I’m often asked where I find the inspiration to write a letter every Friday. Each week is a little different: sometimes I see something that triggers an idea, sometimes it’s a conversation with one of you, sometimes it’s an article I read or a podcast I listen to, and other times—like last week with the Substantial Equivalency Law—it’s a necessity dictated by current events at the school. This week, for a change, it’s a photo that got me thinking. And a photo of me to boot! It was taken during Field Day (which miraculously took place in the middle of an otherwise miserable week weatherwise) in which I am awkwardly attempting the archery activity under the expert guidance and watchful/worried eye of Coach Soden (and laying the groundwork for the spectacularly sunburnt nose I’d have by the end of the day.)
In this photo, then, with my left eye cartoonishly closed, I’m aiming and focusing on the target. In the world of education, we shy away from talking about KPIs and numerical goals, but that doesn’t stop us from aiming high for our families and students. It’s now been five years since I started working to make The École the school we all want—and the school that Philippe and Laurence dreamed of: an ambitious school for the exceptional children who walk through our doors every day. I may be the only one in the photo, but I never forget that what we do is a team effort that benefits from everyone’s strength and talent.

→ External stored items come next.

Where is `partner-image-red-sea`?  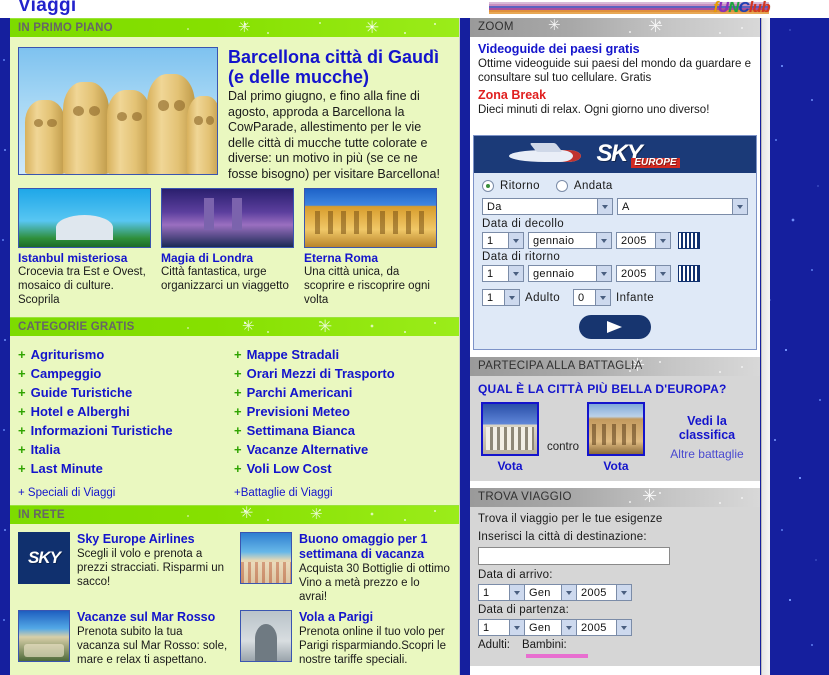 partner-image-red-sea is located at coordinates (44, 636).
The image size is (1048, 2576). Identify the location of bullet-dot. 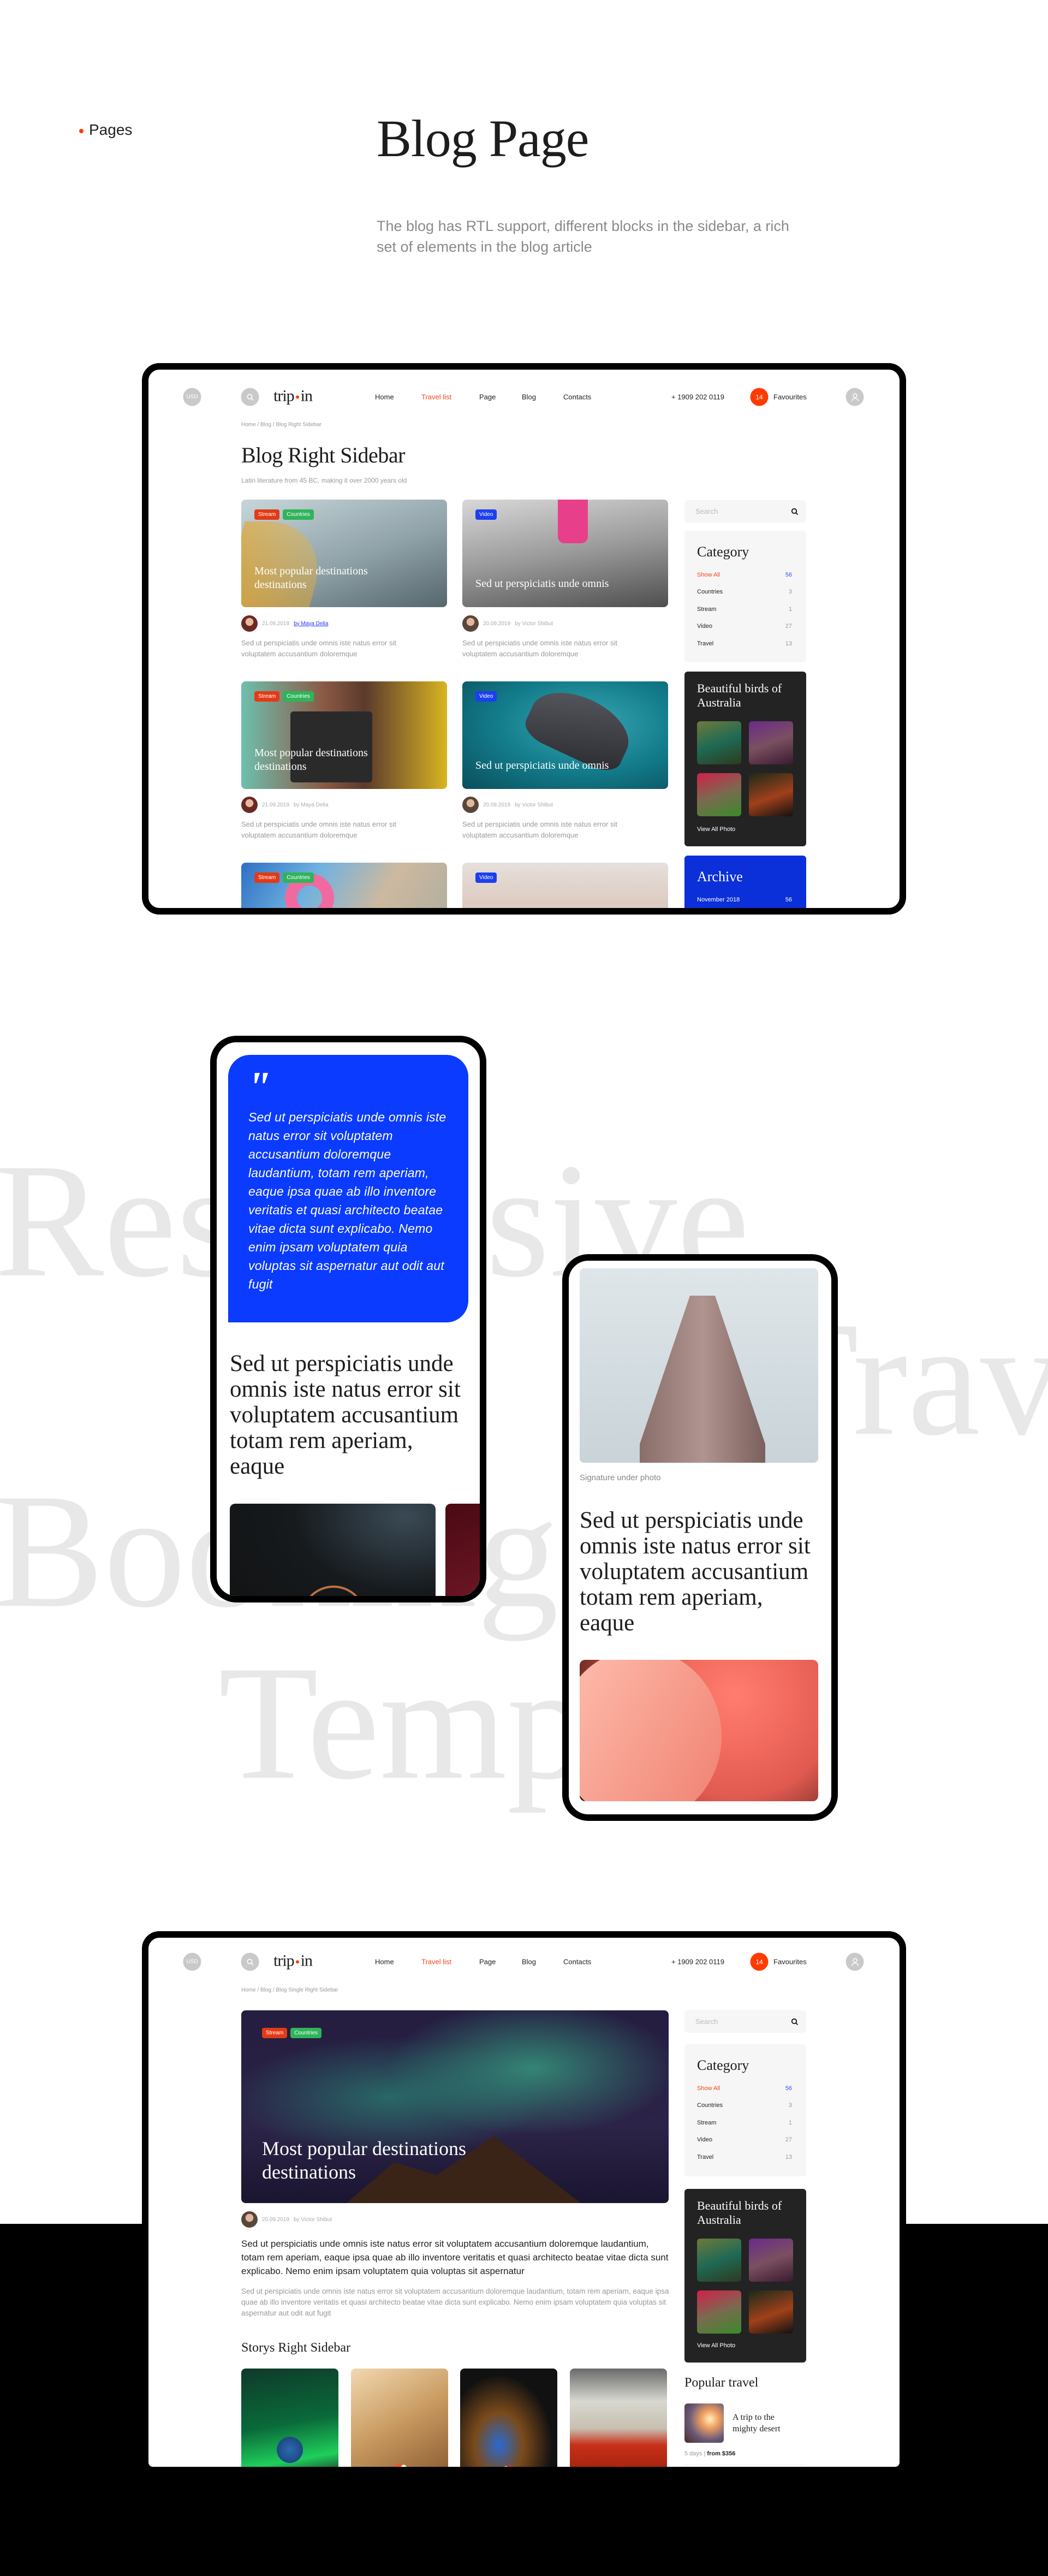
(81, 130).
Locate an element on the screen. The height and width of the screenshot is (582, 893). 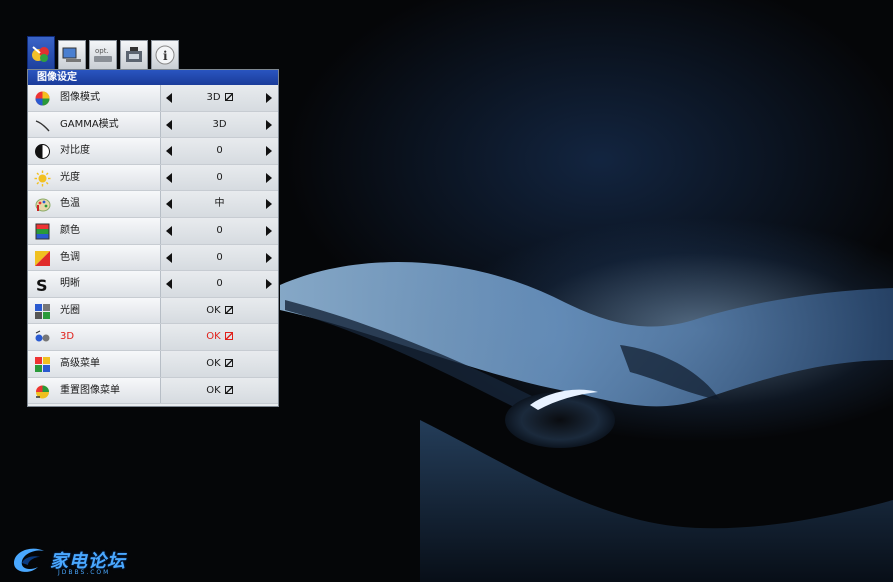
display-icon is located at coordinates (72, 54).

It all started, as you know, with an effort to bring more families into our community while remaining a close-knit, human-sized school. This was accompanied by the long-term work of bolstering our academic offering: recruiting outstanding teachers, restructuring our American department, and transforming our Middle School to align it with the best schools in New York. We had to tirelessly insist, persuade, appeal, and communicate to raise The École’s profile—and in that area, I know we owe our families a lot.

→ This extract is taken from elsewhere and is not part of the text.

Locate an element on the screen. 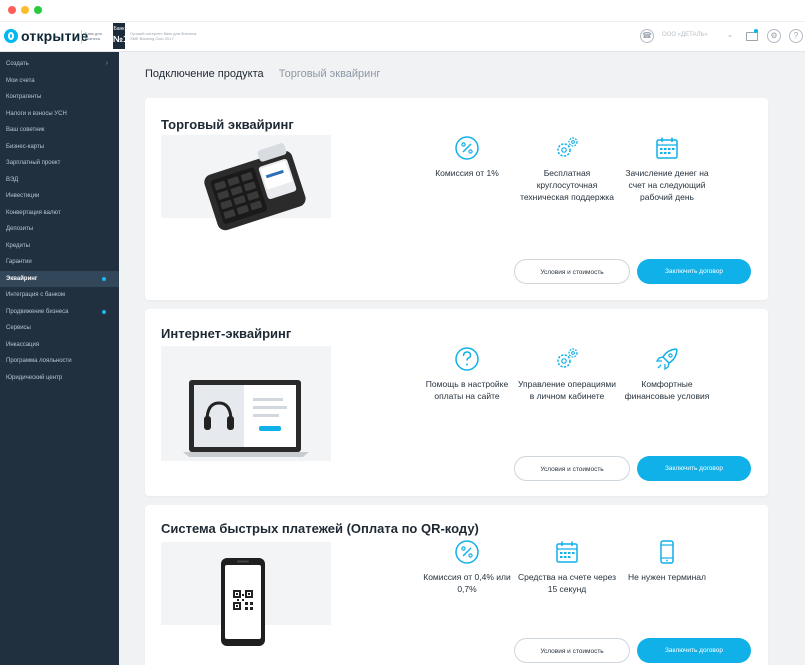 The image size is (805, 665). sidebar-item-label: ВЭД is located at coordinates (12, 180).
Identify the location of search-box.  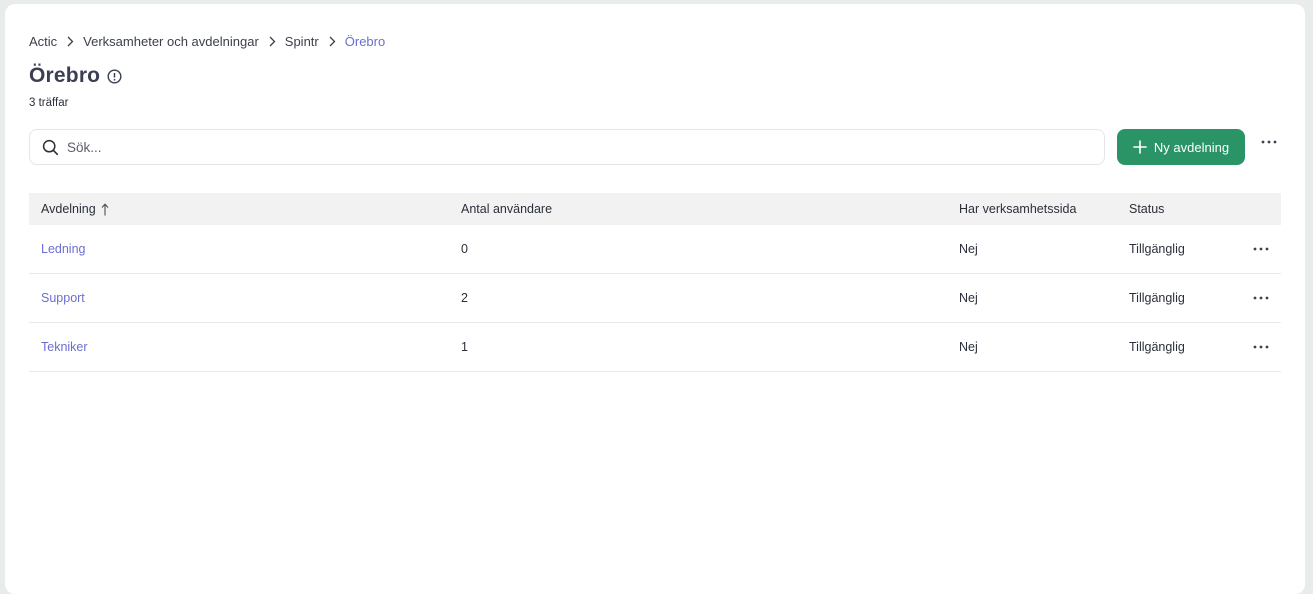
(567, 147).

Being better known has many advantages. It allowed us to create our partnership with Léman and to guarantee our students access to one of the best high schools in the city, along with the opportunity of graduating with a bilingual IB diploma. It also empowered our students, in turn, to aim high and apply to some of the top high schools in New York. It’s no coincidence that this year we will be sending students to Trinity, Stuyvesant, Grace Church, Clinton, as well as the Lycée français, and of course, Léman. This is a huge source of pride for us all and a clear marker of our success. Other achievements continue to add to that momentum: we’ve once again had stratospheric results in the Kangourou des mathématiques competition (that will we share during this week’s assembly) and in the AEFE’s Course aux nombres; our 4th graders won a national poetry competition, and—this counts too—our Falcons are top of the Consat League and are ratcheting up the wins week in week out, a sign that our Middle School is now just as competitive on the sports field as it is in academics (it wasn’t always the case)!
We know that to a certain extent, we’ve become a different school, and it is only natural that we felt the need to move into a new building. I visited our new space yesterday, and once it’s completed—which will be very soon—it will be a wonderful setting for our students and our teachers. It’ll mark the beginning of a new chapter, but I’ll continue—we’ll continue—to aim high for The École.